* EXTRACTED TEXT:

One-stage Soave pull-through for Hirschsprung's disease: a comparison of the transanal and open approaches.J Pediatr Surg. 2000 Jun; 35(6):820-2.JP
The authors reviewed their experience using the transanal Soave technique, to determine (1) if it offers any advantages over the standard open approach and (2) whether routine laparoscopic visualization is necessary.
The case reports of 37 consecutive children less than 3 years old undergoing Soave pull-through were reviewed. Patients were excluded from analysis if they had total colon disease or had a previous colostomy. The patients were divided into 3 groups: open Soave (OS, n = 13), transanal Soave with routine laparoscopic visualization (LVS, n = 9), and transanal Soave with selective laparoscopy or minilaparotomy (TAS, n = 15). Cost was calculated based on hospital stay, operating room time, and use of laparoscopic equipment.
In the TAS group, suspicion of a longer segment led to the selective use of laparoscopy with or without biopsy in 2 children, and the use of a small umbilical incision for mobilization of the splenic flexure in 2. There were no differences among groups with respect to age, weight, gender, transition zone, operating time, blood loss, intraoperative complications, enterocolitis, or stricture or cuff narrowing. Hospital stay was significantly longer in the OS group (median, 7 days; range, 3 to 47) than the LVS (median, 1; range 1 to 6) or TAS (median, 1, range, 1 to 3) groups. Cost (in thousands of dollars) was also higher in the OS group (median, 6.9; range, 3.9-25.7) than the LVS (median, 3.9; range, 3.6 to 6.4) or TAS (median, 3.4; range, 2.2 to 9.4) groups. Repeat surgery was necessary for 4 OS patients: 2 adhesive small bowel obstructions (1 of whom died), 1 twisted pull-through, and 1 recurrent aganglionosis. Three TAS patients required repeat surgery: 1 twisted pull-through, 1 anastomotic leak, and 1 cuff narrowing.
These data suggest that the transanal pull-through is associated with a significantly shorter hospital stay and lower cost than the open approach, without an increased risk of complications. Because there is no intraabdominal dissection, there probably is a lower incidence of adhesive bowel obstruction. Routine laparoscopic visualization or minilaparotomy is not necessary but should be used in children who are at higher risk for long segment disease.

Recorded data
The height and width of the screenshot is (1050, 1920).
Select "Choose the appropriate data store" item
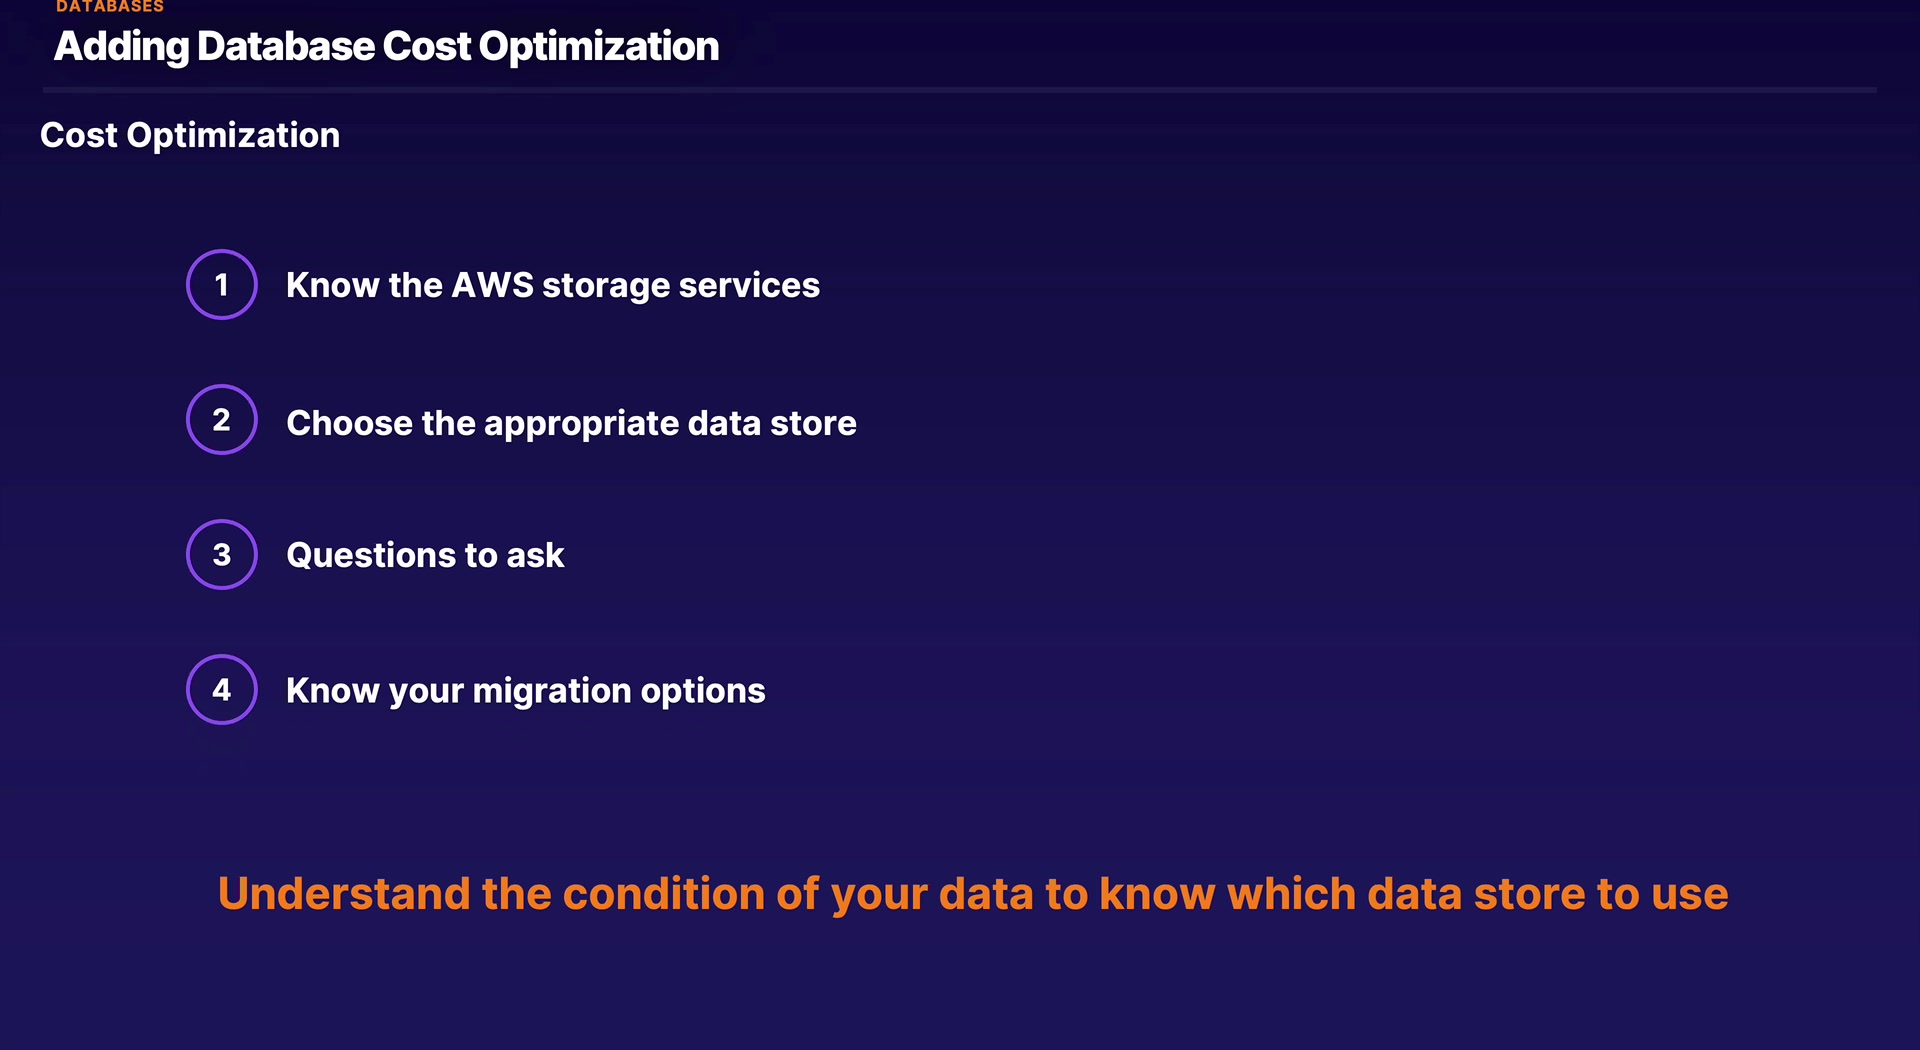pos(571,423)
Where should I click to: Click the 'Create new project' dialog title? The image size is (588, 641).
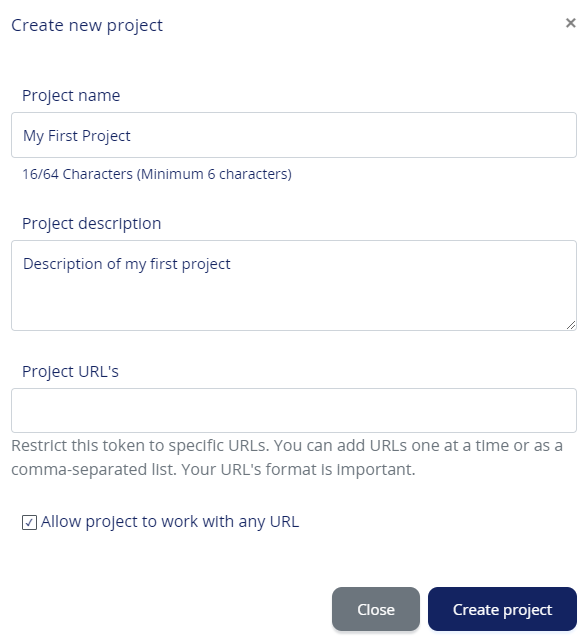(87, 25)
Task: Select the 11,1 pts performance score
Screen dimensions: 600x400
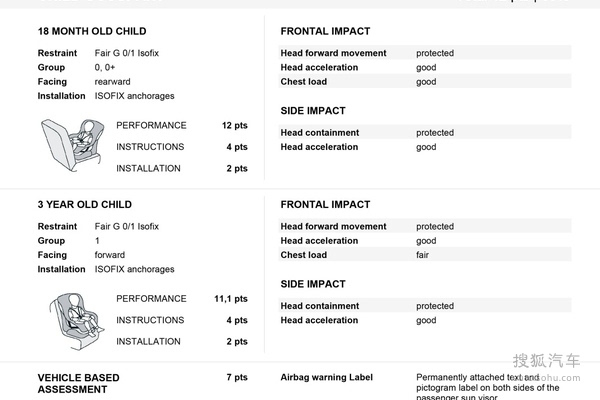Action: (231, 299)
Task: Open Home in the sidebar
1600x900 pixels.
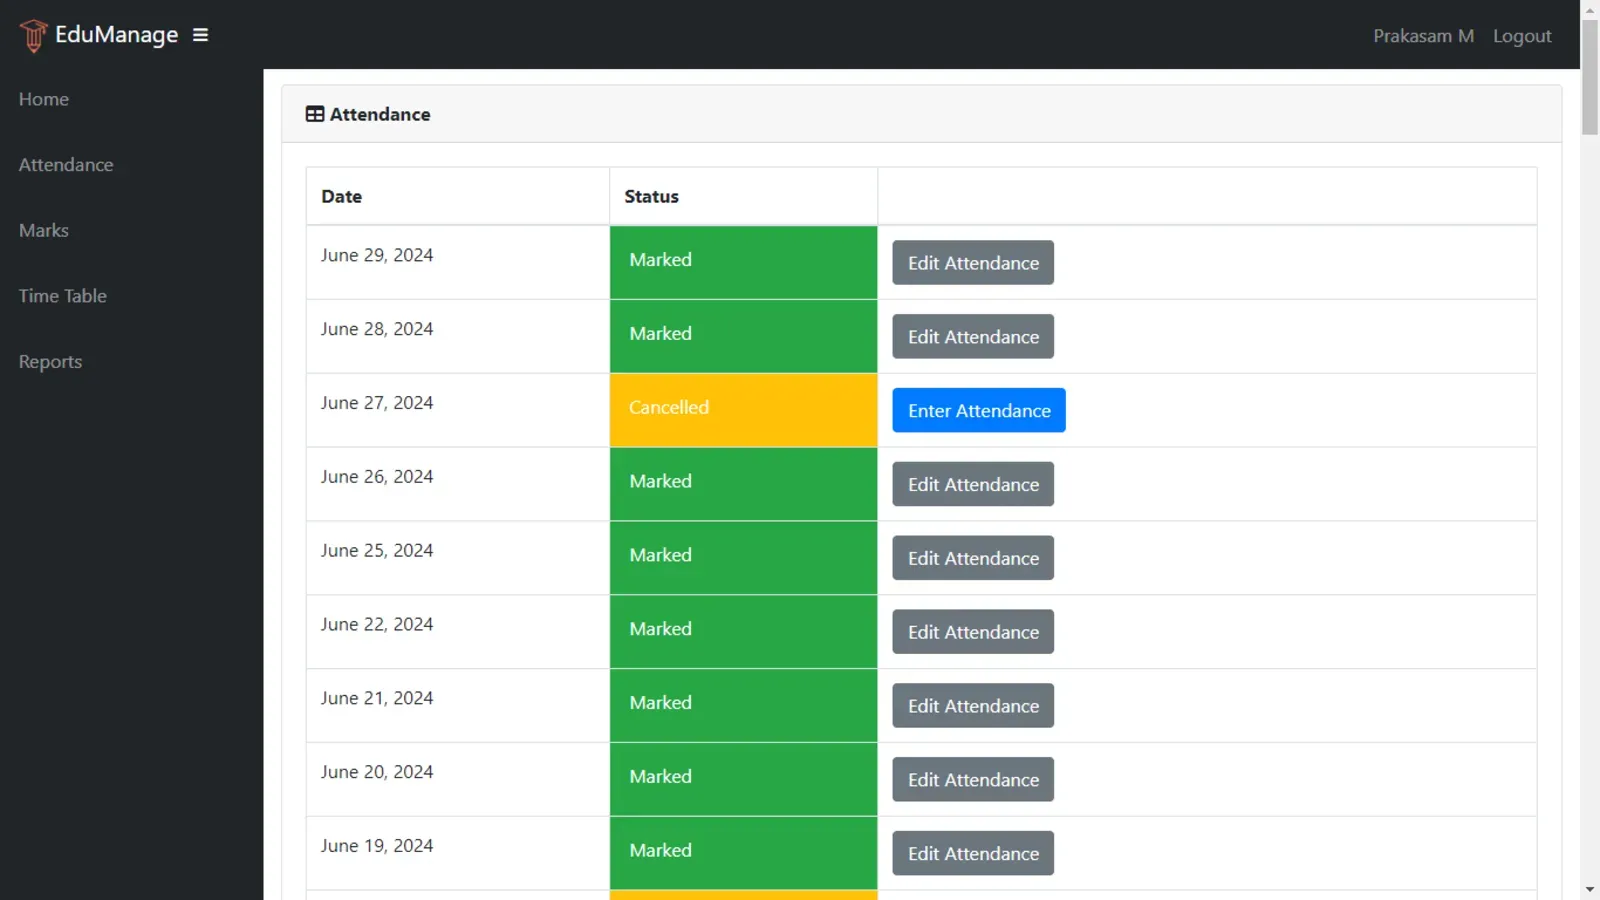Action: pyautogui.click(x=44, y=99)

* EXERCISE TASKS:
**A.** In the Hirschsprung's disease abstract, what was the median hospital stay for the open Soave group?
**B.** Using the Hirschsprung's disease abstract, explain why the authors consider the transanal pull-through probably less likely to lead to adhesive bowel obstruction.

* ANSWERS PER TASK:
**A.** The median hospital stay for the open Soave group was 7 days, with a range of 3 to 47 days.

**B.** The transanal pull-through involves no intraabdominal dissection. For that reason, the authors state that it probably carries a lower incidence of adhesive bowel obstruction than the open approach.